Thanks for the insight! I’ll look into keycloak too.
My biggest issue is having a newborn, so I think a lot of my issues stem from not having enough uninterrupted screen time to work issues
Depends on your goals to accomplish.
Usually, SSO rollout makes sense if there are many end users accessing services and you want to streamline the onboarding process as well as management of those users. Here, keycloak and authentik are good choices, as they support various protocols to sync and do the auth flows (LDAP, OIDC, SAML etc.).
However, to really make use of it you would typically run some form of directory service (Active Directory, LLDAP, Azure AD) to manage your users, which are then using the IdP to proof their identify and access services.
Note though, that your proxied services must support SSO too. Otherwise, you just have another auth layer in front of the authentication scheme of the proxied service. So you would authenticate via Authentik/Authelia/Keycloak and then also have to login into the actual application again with new creds as no SSO is supported.
If you are the single user of your services, then using the normal username + password logins may be easier then setting up SSO and configuring all corresponding applications for it. Also, as most selfhosted apps do not support SSO.
If you are unsure about SSO and setting it up, it may also be better to not use in production directly due to security reasons. Maybe try it out first on local lan and not rely on it heavily e.g. when exposing stuff.
At my job we are running authentik in conjunction with MS Azure. In my homelab I am using Authelia though, as I do not have many users to manage or sync. You can just create your few users in the Authelia config file and call it a day. Password resets and 2FA via Yubikeys work flawlessly. OIDC works too, setup bit more complex.
Random side facts:
Authelia + LLDAP do not allow for password resets by the users itself. So if you plan to have many users, better use Authentik or Keycloak.
I recommend starting with Authelia and see how it runs and works with your setup and apps.
That sounds like a good idea! I’ll have to set up a test server and play around, I’ve got some smaller equipment I can just load up solely to tinker with. Thanks for the idea!
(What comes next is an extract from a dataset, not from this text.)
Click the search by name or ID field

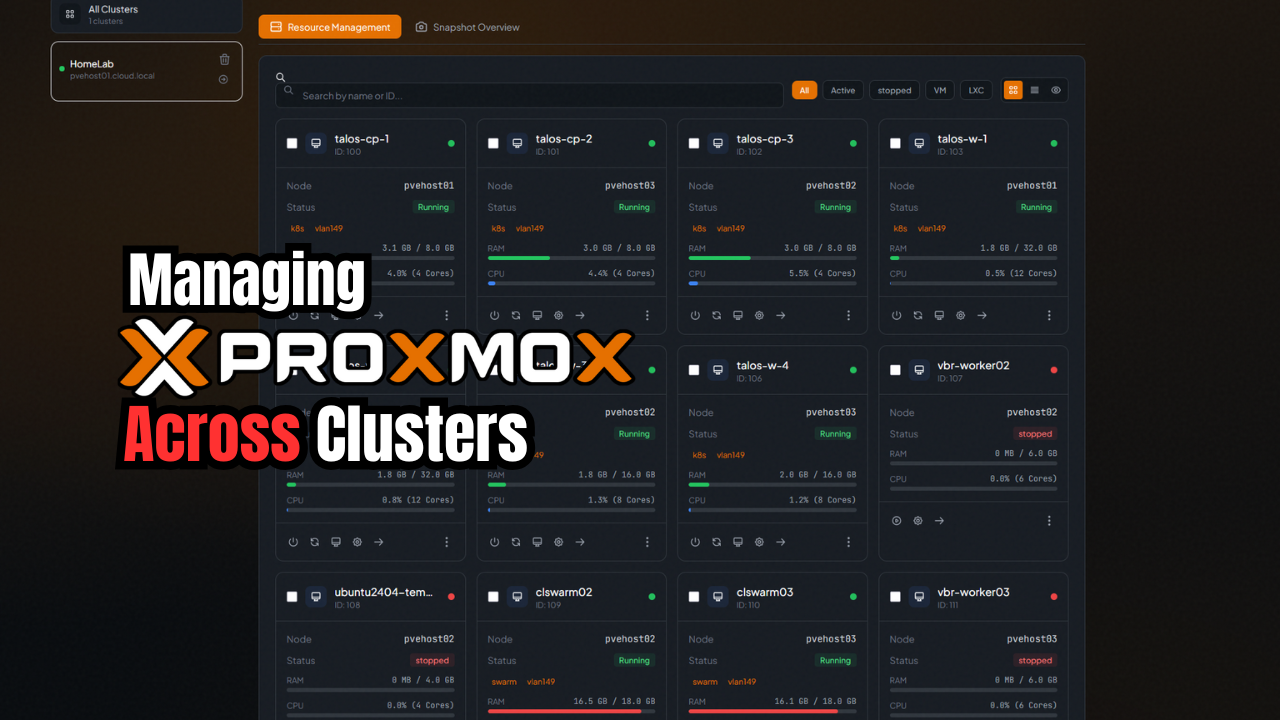tap(529, 94)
Having used both, authentik is better, authelia is easier.
Pick your poison
I use Authentik for my office and home lab authentication. Authentik / Keyclock does have a lot of features when compared to Authelia . Try everything and pick whichever fits your needs .
There's a much simpler alternative. Use NPM (Nginx Proxy Manager) as reverse proxy (which you should probably do anyway for publicly exposed services) and use vouch-proxy with it. You can install NPM and vouch-proxy in their own separate containers. Making them work together will take a bit of fiddling but it should be easier than Authentik/Authelia and it will make you learn docker better which you wanted to do anyway.
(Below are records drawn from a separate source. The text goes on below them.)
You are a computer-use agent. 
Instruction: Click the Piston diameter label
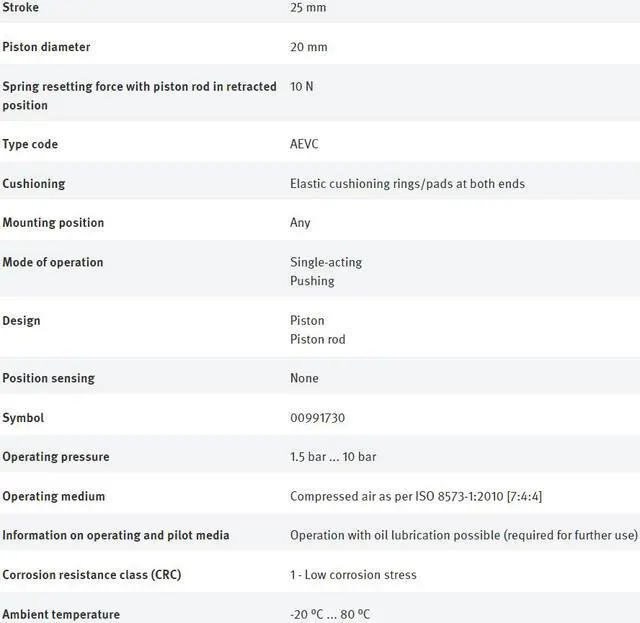tap(46, 47)
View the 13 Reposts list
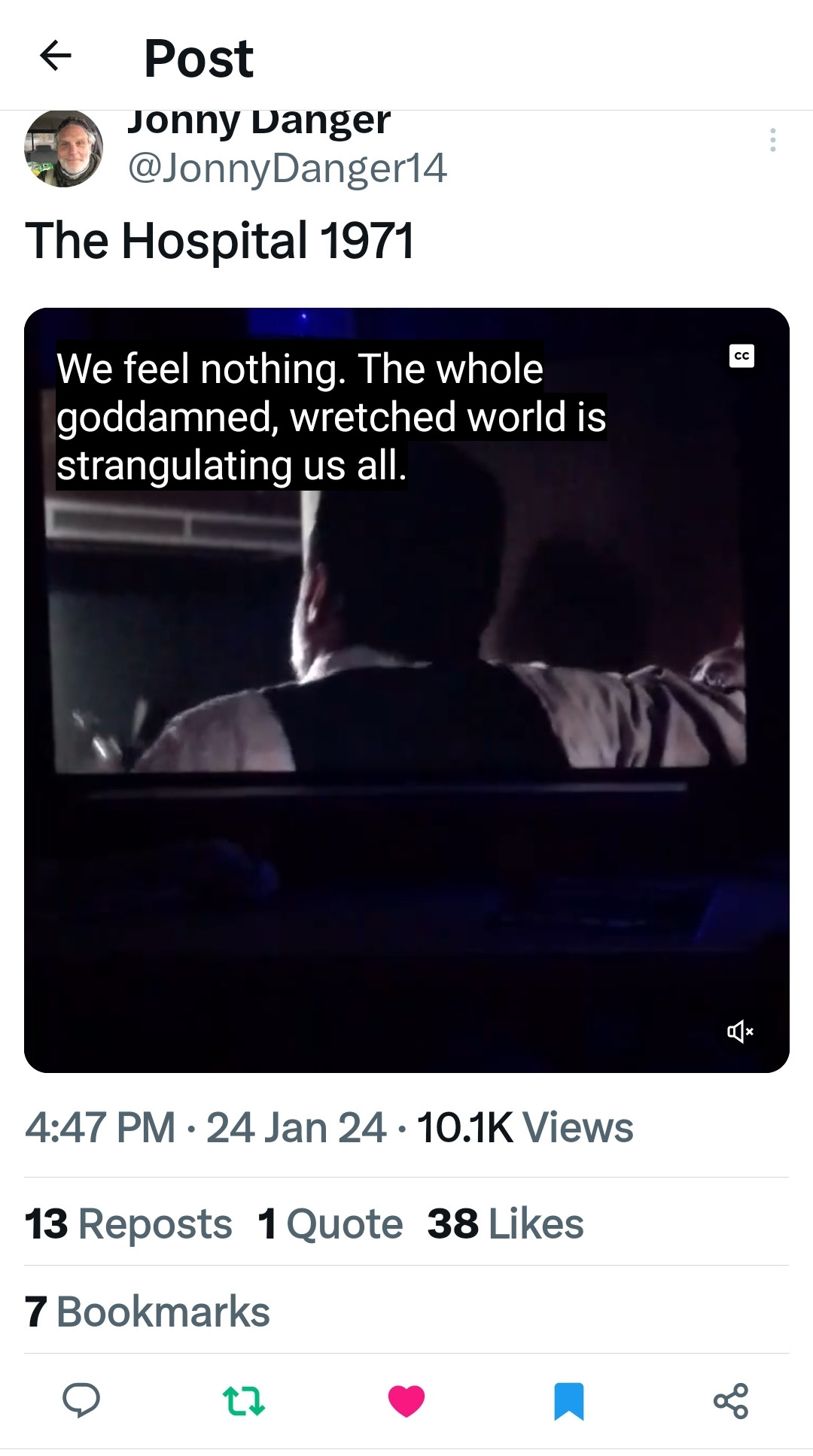 [129, 1223]
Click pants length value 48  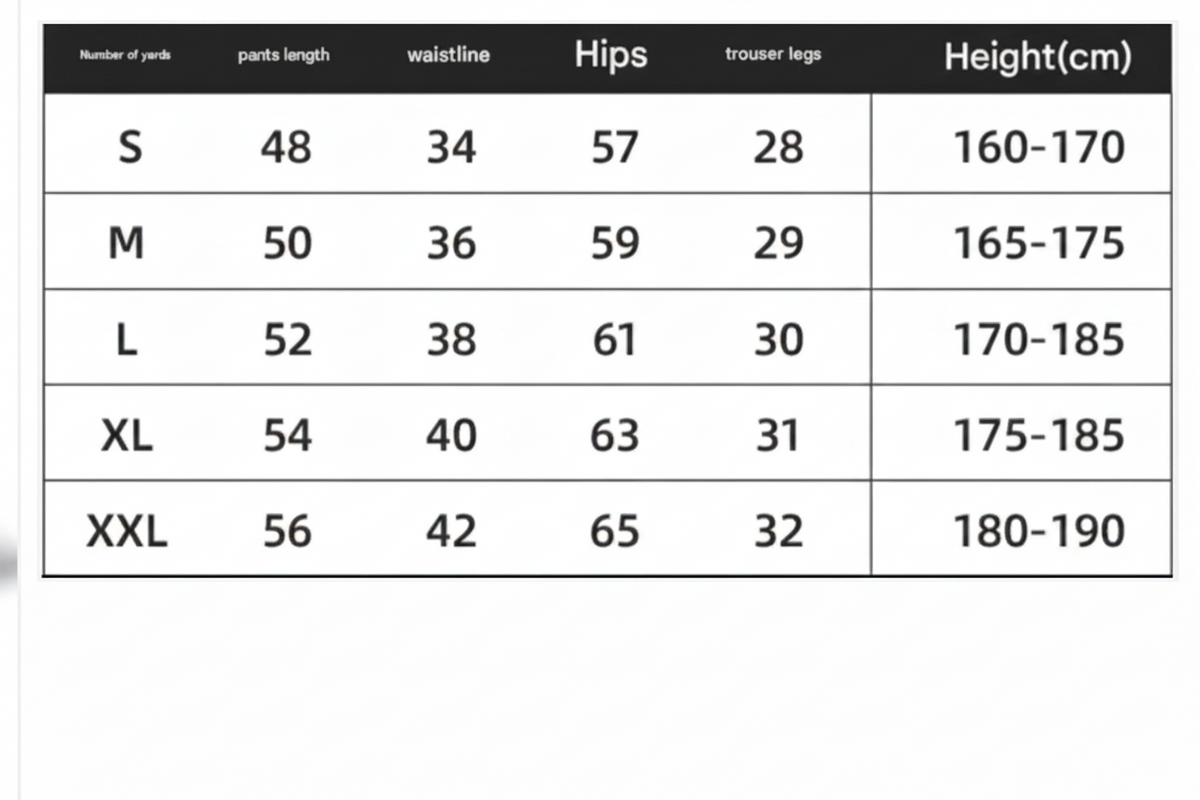point(287,148)
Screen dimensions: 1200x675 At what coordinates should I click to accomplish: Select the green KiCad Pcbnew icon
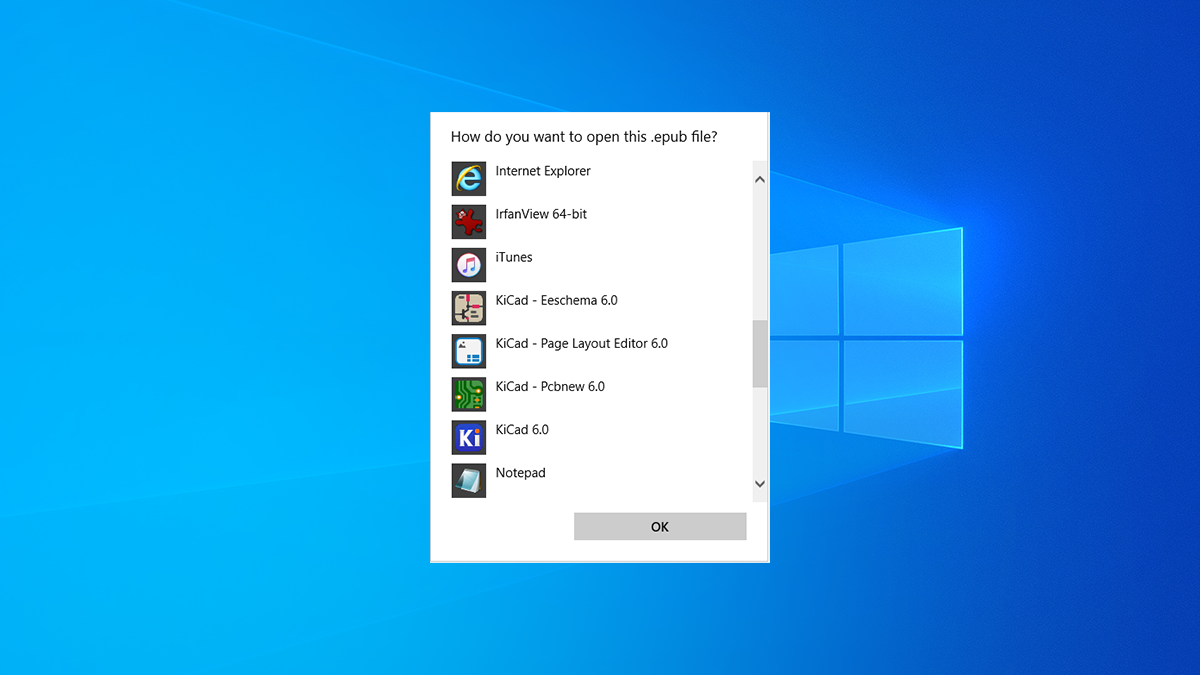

Getting the reverse proxy going is not simple but I think it's an essential learning experience for a self-hoster. Here's an overview to get you started.
It's unfortunately the case that most self hosted applications don't consume identities from an identity provider, if they even acknowledge multi-user setups at all. So, no not really useful.
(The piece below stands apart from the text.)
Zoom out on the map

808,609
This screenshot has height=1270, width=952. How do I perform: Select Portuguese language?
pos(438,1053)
The idea is great. That you'll bootstrap accounts on ten services with the cost of only setting up one account on the IP. But the reality is that you'll end up with 11 accounts, signing in twice to each service.
You’re looking at it the wrong way.
Even if the service doesn’t support oauth, saml,oidc — you can still secure it with whatever account you choose.
Configure forward-auth/external-auth in your reverse proxy, and then setup whatever groups and account ACL’s you need in Authentik.
Your reverse proxy will forward the request to your auth service. If that service responds with a 200, then your reverse proxy allows the original request to the backend. Otherwise it will return a 401.
You can secure any service you like, with any account you like, even if it isn’t natively supported.